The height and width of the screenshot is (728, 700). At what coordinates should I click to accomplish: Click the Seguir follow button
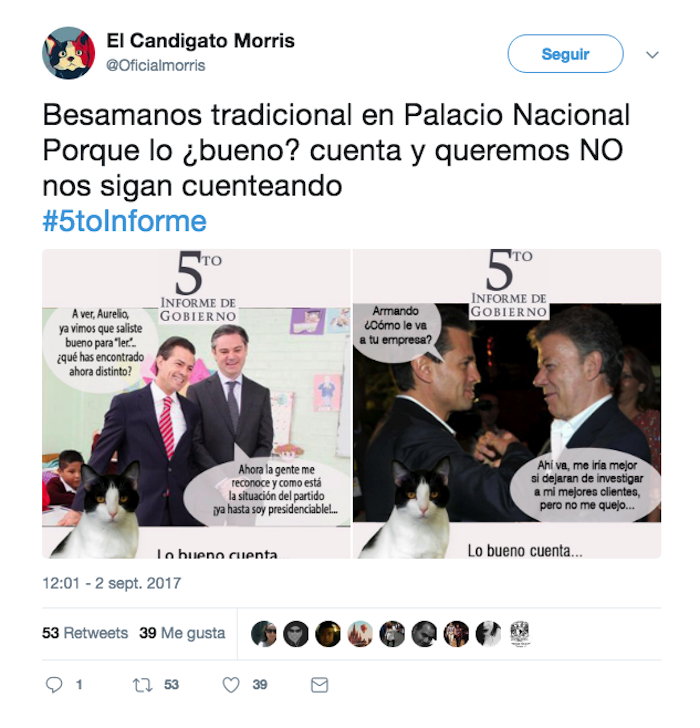(x=565, y=54)
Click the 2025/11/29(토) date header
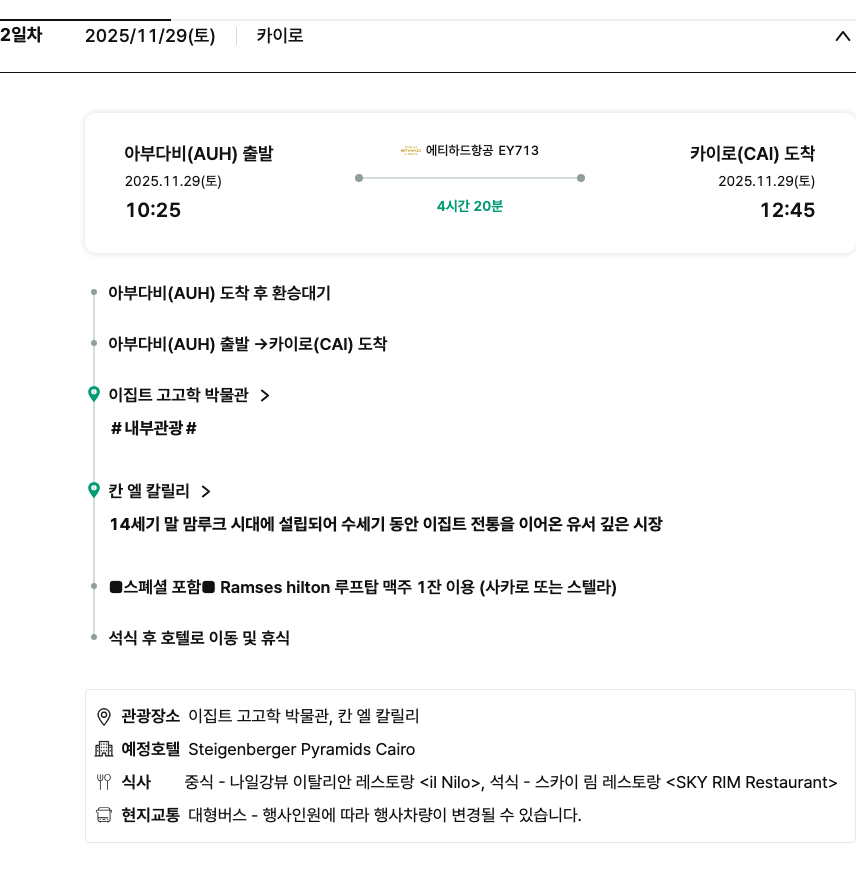The width and height of the screenshot is (856, 883). click(150, 36)
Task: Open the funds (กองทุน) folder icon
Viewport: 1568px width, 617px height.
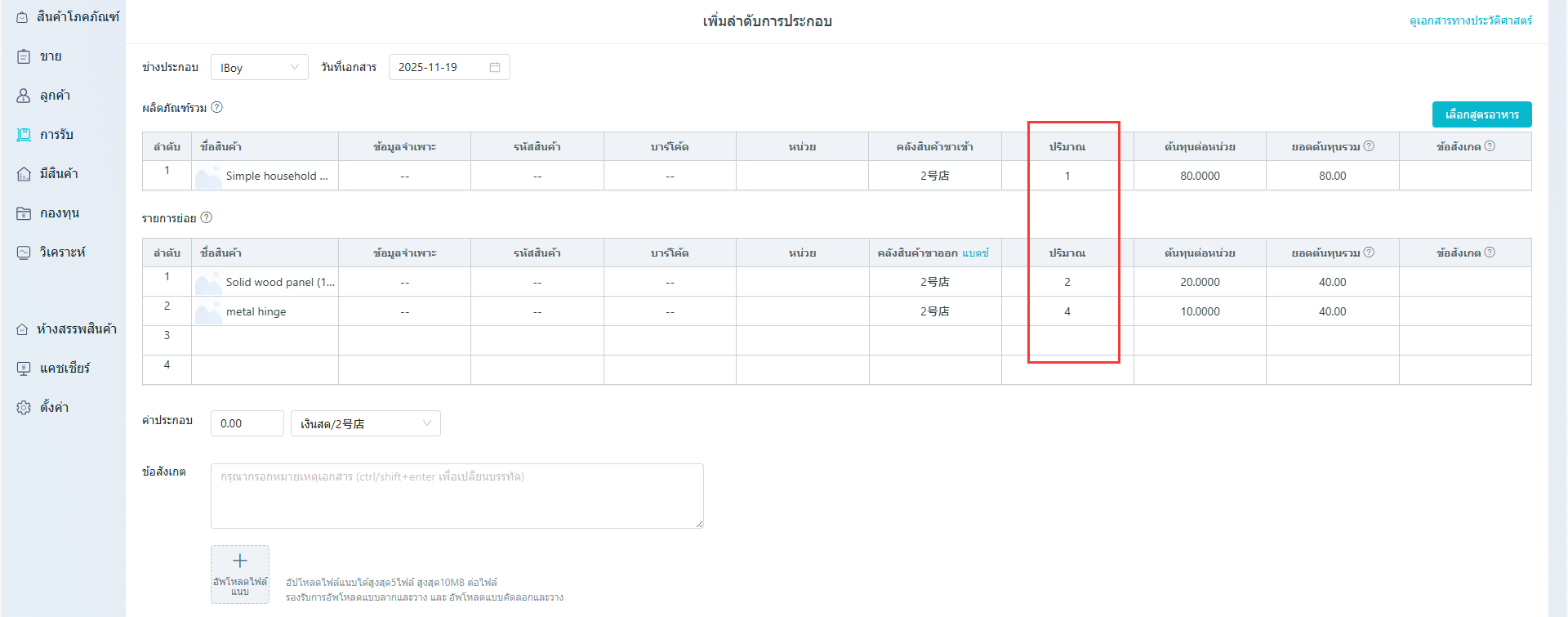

- - - - - - -

Reproduce the listing exactly. Do not include its images.

§ **SOLUTION**
The height and width of the screenshot is (728, 700). At what coordinates should I click to accomplish: Click the Seguir follow button
(x=565, y=54)
Click the 2025/11/29(토) date header
The width and height of the screenshot is (856, 883). click(150, 36)
Task: Open the funds (กองทุน) folder icon
Viewport: 1568px width, 617px height.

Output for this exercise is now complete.